[Stored data]

··········

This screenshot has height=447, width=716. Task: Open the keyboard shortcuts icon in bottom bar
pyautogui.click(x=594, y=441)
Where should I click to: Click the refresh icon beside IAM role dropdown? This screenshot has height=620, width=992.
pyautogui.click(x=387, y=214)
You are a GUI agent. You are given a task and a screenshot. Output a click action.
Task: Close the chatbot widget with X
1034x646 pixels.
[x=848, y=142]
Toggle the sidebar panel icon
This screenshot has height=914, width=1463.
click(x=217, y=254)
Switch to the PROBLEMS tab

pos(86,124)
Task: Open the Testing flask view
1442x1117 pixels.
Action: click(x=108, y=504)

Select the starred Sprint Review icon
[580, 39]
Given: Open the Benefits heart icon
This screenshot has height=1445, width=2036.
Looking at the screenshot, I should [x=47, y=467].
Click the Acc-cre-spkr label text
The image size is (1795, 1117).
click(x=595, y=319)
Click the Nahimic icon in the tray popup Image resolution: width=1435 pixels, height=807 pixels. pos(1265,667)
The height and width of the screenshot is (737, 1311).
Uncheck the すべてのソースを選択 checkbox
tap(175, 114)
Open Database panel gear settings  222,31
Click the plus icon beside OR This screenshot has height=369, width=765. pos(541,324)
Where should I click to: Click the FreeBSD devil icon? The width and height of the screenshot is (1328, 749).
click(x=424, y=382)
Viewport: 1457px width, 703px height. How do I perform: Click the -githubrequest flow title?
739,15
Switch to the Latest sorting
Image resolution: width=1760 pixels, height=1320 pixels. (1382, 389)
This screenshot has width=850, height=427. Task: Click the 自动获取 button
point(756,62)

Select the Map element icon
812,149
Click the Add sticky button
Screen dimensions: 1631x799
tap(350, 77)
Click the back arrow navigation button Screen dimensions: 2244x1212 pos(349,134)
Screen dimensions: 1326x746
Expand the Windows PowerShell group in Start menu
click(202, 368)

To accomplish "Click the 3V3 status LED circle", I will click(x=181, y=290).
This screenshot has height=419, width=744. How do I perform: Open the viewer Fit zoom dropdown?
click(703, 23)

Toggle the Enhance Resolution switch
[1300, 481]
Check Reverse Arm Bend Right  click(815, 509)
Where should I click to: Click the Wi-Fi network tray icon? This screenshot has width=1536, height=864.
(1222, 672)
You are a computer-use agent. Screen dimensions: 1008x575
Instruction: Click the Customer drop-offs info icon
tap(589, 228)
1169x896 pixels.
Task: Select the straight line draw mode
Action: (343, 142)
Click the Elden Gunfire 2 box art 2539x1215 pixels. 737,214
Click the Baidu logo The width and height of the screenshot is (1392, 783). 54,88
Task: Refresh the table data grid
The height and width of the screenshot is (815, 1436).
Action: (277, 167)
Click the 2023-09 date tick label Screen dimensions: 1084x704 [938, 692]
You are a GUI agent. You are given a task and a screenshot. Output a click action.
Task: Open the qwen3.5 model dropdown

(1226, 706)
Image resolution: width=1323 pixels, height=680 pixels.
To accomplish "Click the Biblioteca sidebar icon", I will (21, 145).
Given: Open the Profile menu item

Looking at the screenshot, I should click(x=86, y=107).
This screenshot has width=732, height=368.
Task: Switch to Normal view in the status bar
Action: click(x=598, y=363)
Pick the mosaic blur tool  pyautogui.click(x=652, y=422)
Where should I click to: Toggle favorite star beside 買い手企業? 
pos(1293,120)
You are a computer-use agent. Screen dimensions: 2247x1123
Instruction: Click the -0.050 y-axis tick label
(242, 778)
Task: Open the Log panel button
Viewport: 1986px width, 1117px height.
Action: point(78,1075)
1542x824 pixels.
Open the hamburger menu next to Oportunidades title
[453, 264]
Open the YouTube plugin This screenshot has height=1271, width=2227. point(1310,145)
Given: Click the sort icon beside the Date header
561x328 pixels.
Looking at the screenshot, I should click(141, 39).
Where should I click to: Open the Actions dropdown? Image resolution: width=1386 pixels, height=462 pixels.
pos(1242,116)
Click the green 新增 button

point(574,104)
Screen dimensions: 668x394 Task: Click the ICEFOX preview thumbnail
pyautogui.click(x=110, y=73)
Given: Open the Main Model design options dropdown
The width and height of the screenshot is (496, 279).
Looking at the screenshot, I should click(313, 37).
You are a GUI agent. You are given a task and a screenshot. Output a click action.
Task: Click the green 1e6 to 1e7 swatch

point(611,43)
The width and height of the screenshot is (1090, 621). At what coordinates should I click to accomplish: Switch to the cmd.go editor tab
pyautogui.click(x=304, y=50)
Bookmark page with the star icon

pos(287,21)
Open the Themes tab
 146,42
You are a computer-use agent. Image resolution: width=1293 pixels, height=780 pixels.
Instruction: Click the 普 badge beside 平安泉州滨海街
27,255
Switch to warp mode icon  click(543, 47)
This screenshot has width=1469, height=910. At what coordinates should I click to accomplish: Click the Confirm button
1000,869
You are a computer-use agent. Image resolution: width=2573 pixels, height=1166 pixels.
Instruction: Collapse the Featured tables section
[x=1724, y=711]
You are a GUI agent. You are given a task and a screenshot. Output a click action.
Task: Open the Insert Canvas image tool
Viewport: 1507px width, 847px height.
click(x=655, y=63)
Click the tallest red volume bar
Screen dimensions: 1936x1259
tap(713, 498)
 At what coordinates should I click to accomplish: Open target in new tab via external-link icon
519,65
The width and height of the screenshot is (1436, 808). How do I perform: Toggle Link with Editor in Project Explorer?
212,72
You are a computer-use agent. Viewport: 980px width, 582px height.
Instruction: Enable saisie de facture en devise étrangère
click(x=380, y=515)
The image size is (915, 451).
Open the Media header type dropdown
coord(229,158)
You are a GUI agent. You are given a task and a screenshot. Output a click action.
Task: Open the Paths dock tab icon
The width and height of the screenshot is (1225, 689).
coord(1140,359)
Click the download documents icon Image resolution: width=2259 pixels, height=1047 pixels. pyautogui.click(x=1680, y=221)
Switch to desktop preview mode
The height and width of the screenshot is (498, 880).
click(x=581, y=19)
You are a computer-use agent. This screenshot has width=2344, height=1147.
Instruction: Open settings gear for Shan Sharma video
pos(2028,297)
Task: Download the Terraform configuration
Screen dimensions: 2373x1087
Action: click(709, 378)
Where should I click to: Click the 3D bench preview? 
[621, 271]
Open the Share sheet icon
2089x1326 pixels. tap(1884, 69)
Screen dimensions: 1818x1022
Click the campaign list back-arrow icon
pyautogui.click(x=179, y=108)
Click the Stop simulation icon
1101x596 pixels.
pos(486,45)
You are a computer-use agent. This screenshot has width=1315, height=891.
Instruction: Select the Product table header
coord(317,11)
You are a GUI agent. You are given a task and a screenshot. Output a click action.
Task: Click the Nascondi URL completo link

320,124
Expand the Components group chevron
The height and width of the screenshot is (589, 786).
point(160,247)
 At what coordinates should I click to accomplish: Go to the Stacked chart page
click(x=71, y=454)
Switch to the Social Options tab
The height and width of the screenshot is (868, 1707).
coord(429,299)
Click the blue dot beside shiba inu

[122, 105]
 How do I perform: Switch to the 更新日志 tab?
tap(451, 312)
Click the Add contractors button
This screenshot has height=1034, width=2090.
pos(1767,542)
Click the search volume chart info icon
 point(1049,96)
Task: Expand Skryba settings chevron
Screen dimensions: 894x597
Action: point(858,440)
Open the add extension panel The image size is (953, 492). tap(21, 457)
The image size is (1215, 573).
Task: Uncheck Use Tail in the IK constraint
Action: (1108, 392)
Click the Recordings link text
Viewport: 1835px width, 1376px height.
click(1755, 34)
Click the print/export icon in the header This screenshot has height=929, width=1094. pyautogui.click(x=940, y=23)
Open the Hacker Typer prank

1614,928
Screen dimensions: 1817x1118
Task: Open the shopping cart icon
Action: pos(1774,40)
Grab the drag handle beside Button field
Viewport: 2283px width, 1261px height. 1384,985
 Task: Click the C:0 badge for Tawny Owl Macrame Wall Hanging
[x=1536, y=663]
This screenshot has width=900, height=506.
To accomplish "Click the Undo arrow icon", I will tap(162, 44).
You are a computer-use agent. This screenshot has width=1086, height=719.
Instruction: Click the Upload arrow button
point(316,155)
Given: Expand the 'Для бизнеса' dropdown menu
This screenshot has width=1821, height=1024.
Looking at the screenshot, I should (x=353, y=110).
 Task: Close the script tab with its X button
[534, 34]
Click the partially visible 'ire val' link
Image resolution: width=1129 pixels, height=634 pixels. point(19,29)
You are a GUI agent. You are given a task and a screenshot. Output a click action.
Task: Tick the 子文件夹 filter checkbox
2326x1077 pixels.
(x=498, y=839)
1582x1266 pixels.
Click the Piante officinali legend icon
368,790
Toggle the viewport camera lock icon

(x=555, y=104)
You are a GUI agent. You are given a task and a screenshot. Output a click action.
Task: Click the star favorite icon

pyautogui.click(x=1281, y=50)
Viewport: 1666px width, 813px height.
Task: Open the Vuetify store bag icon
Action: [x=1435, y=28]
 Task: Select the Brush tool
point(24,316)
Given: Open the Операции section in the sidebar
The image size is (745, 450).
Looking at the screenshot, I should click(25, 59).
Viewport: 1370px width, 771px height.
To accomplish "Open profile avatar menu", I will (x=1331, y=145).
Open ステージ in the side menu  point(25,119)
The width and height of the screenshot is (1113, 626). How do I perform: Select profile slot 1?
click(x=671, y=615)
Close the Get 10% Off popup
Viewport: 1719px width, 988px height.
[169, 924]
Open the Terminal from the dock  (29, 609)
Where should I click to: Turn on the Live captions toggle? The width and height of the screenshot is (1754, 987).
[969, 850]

··········

The word "will" appears in some of the lines above. Copy those lines.

To accomplish "Click the 3V3 status LED circle", I will click(x=181, y=290).
To accomplish "Click the Biblioteca sidebar icon", I will (21, 145).
To accomplish "Click the Undo arrow icon", I will tap(162, 44).
To accomplish "Open profile avatar menu", I will (x=1331, y=145).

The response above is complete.